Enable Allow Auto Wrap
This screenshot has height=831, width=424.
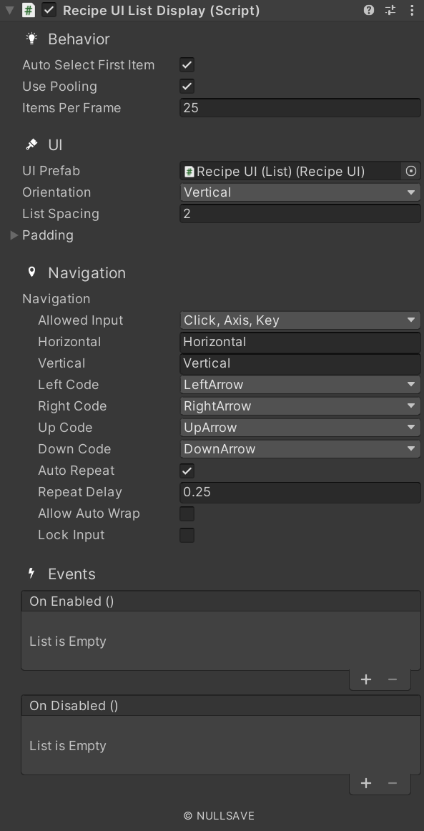click(x=187, y=513)
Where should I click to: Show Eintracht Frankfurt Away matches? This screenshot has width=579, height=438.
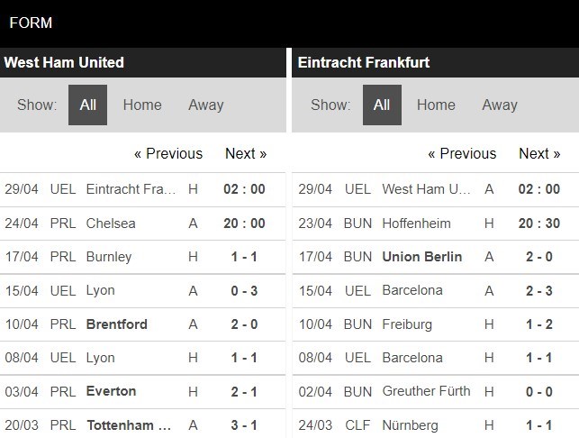point(499,105)
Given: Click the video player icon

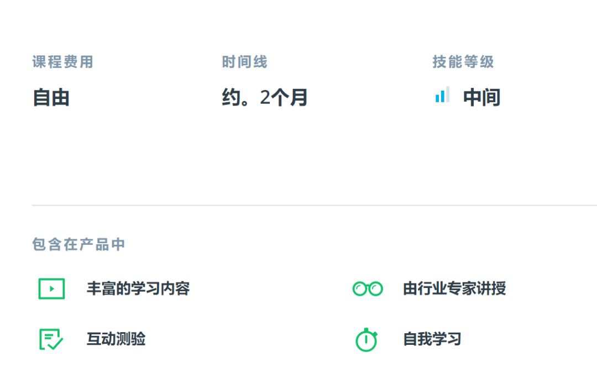Looking at the screenshot, I should 51,288.
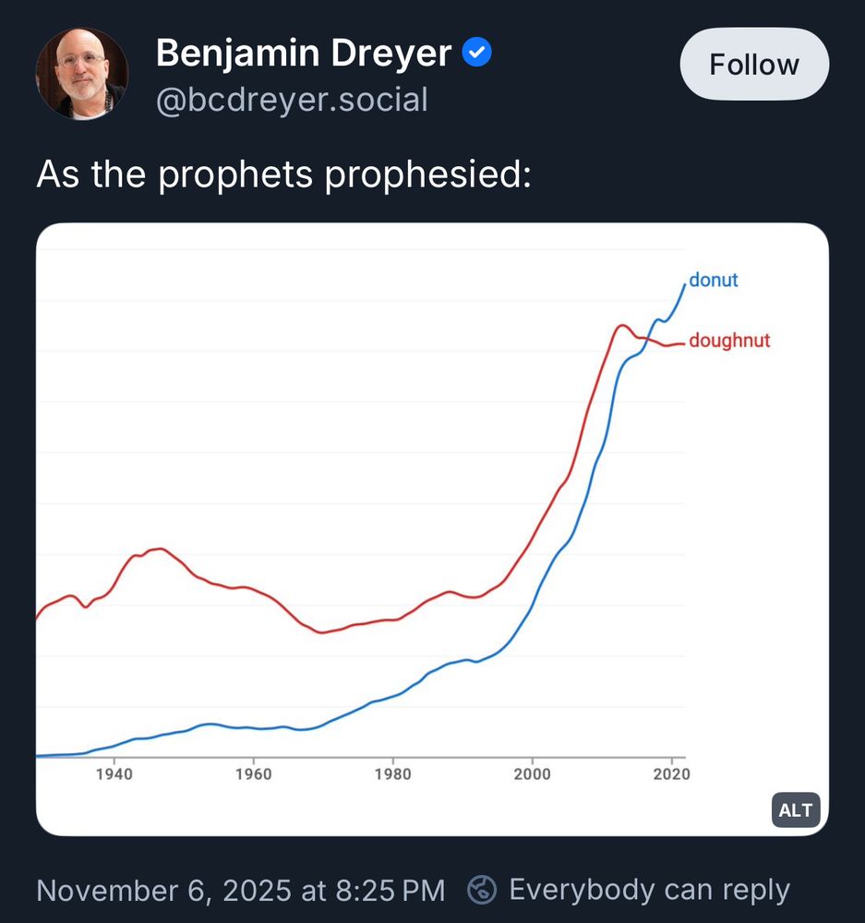Click the 2020 x-axis label
The height and width of the screenshot is (923, 865).
click(672, 774)
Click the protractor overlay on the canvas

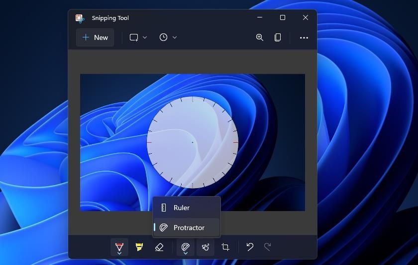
______
Problem details - All of the data above needs to be retyped exactly, with the pictures removed.

Result -
Enable Allow Auto Wrap
This screenshot has height=831, width=424.
click(x=187, y=513)
Where should I click to: Show Eintracht Frankfurt Away matches? This screenshot has width=579, height=438.
point(499,105)
Given: Click the video player icon

Looking at the screenshot, I should 51,288.
Click the 2020 x-axis label
The height and width of the screenshot is (923, 865).
click(672, 774)
Click the protractor overlay on the canvas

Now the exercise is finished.